* [TASK]:
The listing below is to be reproduced in full, character for character.

- Opening Delimiter -

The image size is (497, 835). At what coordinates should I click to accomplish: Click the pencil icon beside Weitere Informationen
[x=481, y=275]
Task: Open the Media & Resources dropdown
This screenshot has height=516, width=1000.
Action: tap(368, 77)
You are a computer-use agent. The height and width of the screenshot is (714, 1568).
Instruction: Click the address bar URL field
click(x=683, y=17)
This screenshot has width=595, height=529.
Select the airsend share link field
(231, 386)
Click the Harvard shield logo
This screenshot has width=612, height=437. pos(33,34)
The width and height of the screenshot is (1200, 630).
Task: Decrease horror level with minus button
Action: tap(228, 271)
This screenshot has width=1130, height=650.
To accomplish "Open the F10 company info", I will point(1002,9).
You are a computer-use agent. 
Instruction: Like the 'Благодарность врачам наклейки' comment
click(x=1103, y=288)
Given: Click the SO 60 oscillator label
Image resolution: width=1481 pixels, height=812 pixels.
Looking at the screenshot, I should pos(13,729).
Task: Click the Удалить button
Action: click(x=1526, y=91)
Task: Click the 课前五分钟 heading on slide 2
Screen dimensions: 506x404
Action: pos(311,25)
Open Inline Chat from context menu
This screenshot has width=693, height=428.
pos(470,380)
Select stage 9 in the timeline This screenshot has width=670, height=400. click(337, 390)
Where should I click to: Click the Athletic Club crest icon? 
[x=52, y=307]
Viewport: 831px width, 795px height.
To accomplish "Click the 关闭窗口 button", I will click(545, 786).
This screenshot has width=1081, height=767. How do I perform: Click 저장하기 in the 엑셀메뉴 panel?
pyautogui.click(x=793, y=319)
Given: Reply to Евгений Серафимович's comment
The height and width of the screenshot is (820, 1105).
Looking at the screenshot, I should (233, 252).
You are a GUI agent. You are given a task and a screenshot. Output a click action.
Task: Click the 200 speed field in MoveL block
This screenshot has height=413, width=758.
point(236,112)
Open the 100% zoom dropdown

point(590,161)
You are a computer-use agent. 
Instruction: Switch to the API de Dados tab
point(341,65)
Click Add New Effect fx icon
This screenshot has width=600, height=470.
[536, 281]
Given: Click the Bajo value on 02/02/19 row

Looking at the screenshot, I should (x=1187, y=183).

- Closing Delimiter -

* [OUTPUT]:
The image size is (497, 835). At what coordinates should I click to accomplish: Click the pencil icon beside Weitere Informationen
[x=481, y=275]
Task: Open the Media & Resources dropdown
This screenshot has height=516, width=1000.
Action: tap(368, 77)
You are a computer-use agent. The height and width of the screenshot is (714, 1568).
Instruction: Click the address bar URL field
click(x=683, y=17)
This screenshot has width=595, height=529.
Select the airsend share link field
(231, 386)
Click the Harvard shield logo
This screenshot has width=612, height=437. pos(33,34)
The width and height of the screenshot is (1200, 630).
Task: Decrease horror level with minus button
Action: tap(228, 271)
This screenshot has width=1130, height=650.
To accomplish "Open the F10 company info", I will point(1002,9).
You are a computer-use agent. 
Instruction: Like the 'Благодарность врачам наклейки' comment
click(x=1103, y=288)
Given: Click the SO 60 oscillator label
Image resolution: width=1481 pixels, height=812 pixels.
Looking at the screenshot, I should pos(13,729).
Task: Click the Удалить button
Action: click(x=1526, y=91)
Task: Click the 课前五分钟 heading on slide 2
Screen dimensions: 506x404
Action: pos(311,25)
Open Inline Chat from context menu
This screenshot has width=693, height=428.
pos(470,380)
Select stage 9 in the timeline This screenshot has width=670, height=400. click(337, 390)
Where should I click to: Click the Athletic Club crest icon? 
[x=52, y=307]
Viewport: 831px width, 795px height.
To accomplish "Click the 关闭窗口 button", I will click(545, 786).
This screenshot has width=1081, height=767. How do I perform: Click 저장하기 in the 엑셀메뉴 panel?
pyautogui.click(x=793, y=319)
Given: Reply to Евгений Серафимович's comment
The height and width of the screenshot is (820, 1105).
Looking at the screenshot, I should (233, 252).
You are a GUI agent. You are given a task and a screenshot. Output a click action.
Task: Click the 200 speed field in MoveL block
This screenshot has height=413, width=758.
point(236,112)
Open the 100% zoom dropdown

point(590,161)
You are a computer-use agent. 
Instruction: Switch to the API de Dados tab
point(341,65)
Click Add New Effect fx icon
This screenshot has width=600, height=470.
[536, 281]
Given: Click the Bajo value on 02/02/19 row

Looking at the screenshot, I should (x=1187, y=183).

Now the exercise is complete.